Ella se echó a reír y sacudió la cabeza mientras envolvía el queso en su papel encerado.
-La verdad es que no sé de qué hablas.
-Eres la primera persona amable que he conocido aquí -continuó diciendo Daniel-.Todos los demás han sido desagradables. Nadie ha querido ayudarme.
Ella estaba sentada con el queso envuelto en las manos y lo miró fijamente con expresión de total desconcierto. La vaca se había cansado de ellos y había empezado a pastar por la ladera.
-¿Ayudarte? ¿Con qué?
-Tú crees que estás hablando con Max, ¿verdad? ¿Lo conoces? ¿Recuerdas a su hermano, el muchacho barbudo de pelo largo que estaba sentado junto a Max en la cervecería la semana pasada?
Ella asintió dudosa.
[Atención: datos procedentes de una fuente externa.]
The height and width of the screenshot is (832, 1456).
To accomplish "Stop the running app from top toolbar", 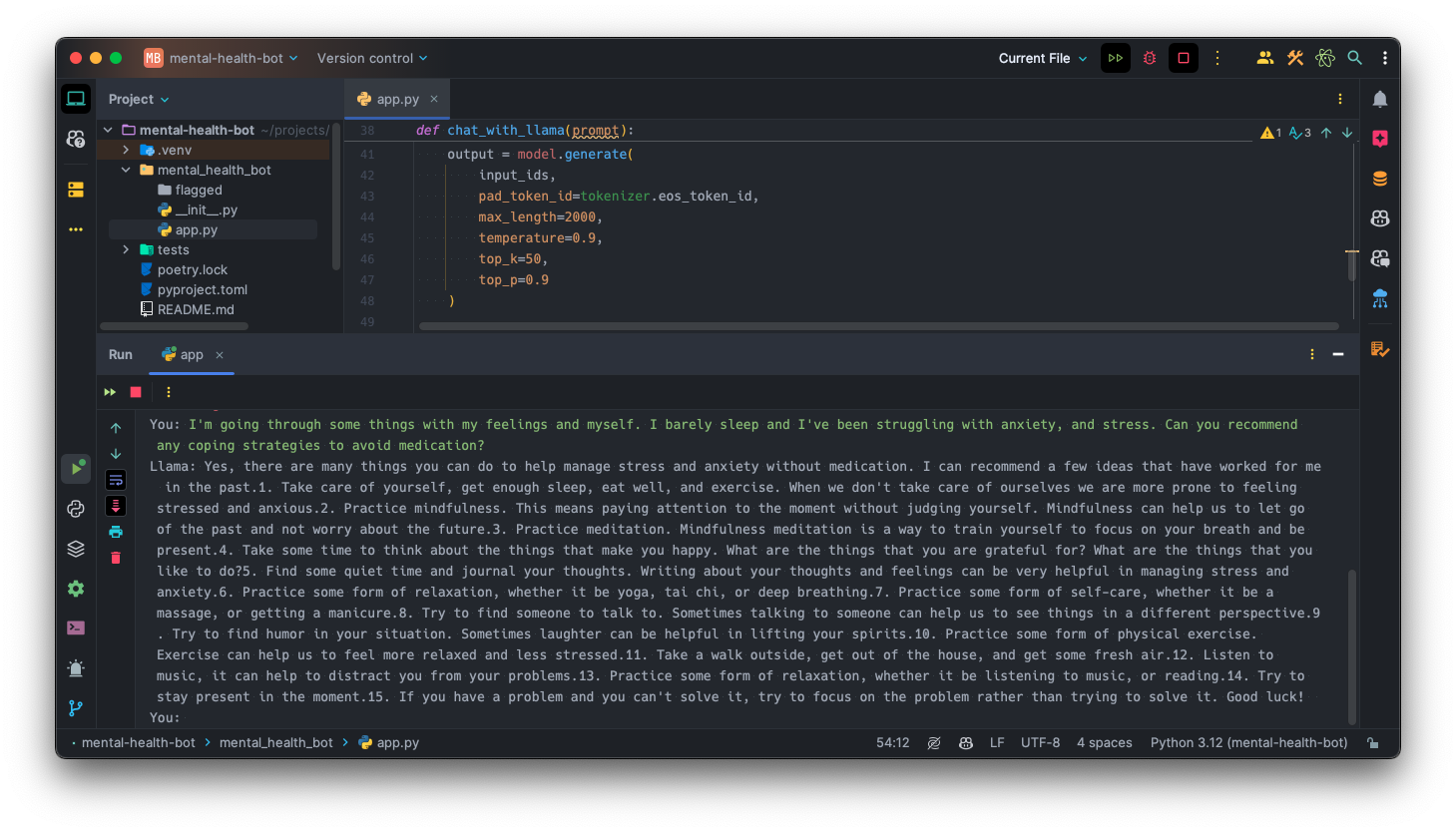I will click(1184, 58).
Parecía asustada.
-Te diré cómo son las cosas.
Y lo hizo.
Ella toqueteaba su reloj de pulsera y le miraba por el rabillo del ojo.
-¿Gemelos? -dijo ella.
Él asintió.
-¿Me crees?
-No lo sé. Eso podría explicar el motivo de que hables de una forma tan rara. Y de hecho, eres muy diferente. Me refiero al modo de ser.
-Tienes que ayudarme a salir de aquí, Corinne. Nadie me cree. ¿A qué distancia está la ciudad más próxima?
Ella se rio.
-Muy lejos.
-¿Tienes coche?
-No tengo ni siquiera carné de conducir.
-¿Conoces a alguien que tenga coche?
Ella lo miró desolada.
-No puede ser. Te ayudaría de buena gana, créeme. Pero solo los médicos pueden irse de aquí. Ellos son los que deciden.
-¿Deciden también por ti?
Ella se mordió el labio y no contestó.
Él se acercó a ella y repitió la pregunta.
-¿Deciden los médicos también por ti, Corinne?
Ella bajó la cabeza y dijo en voz baja:
-También por mí. Ellos deciden por todos.
Daniel quiso protestar, pero, antes de que le diera tiempo a hablar, un rugido terrible rasgó el aire fresco. Venía del bosque de abetos y era tan comprimido, brutal y estremecedor que no podía provenir de un ser humano.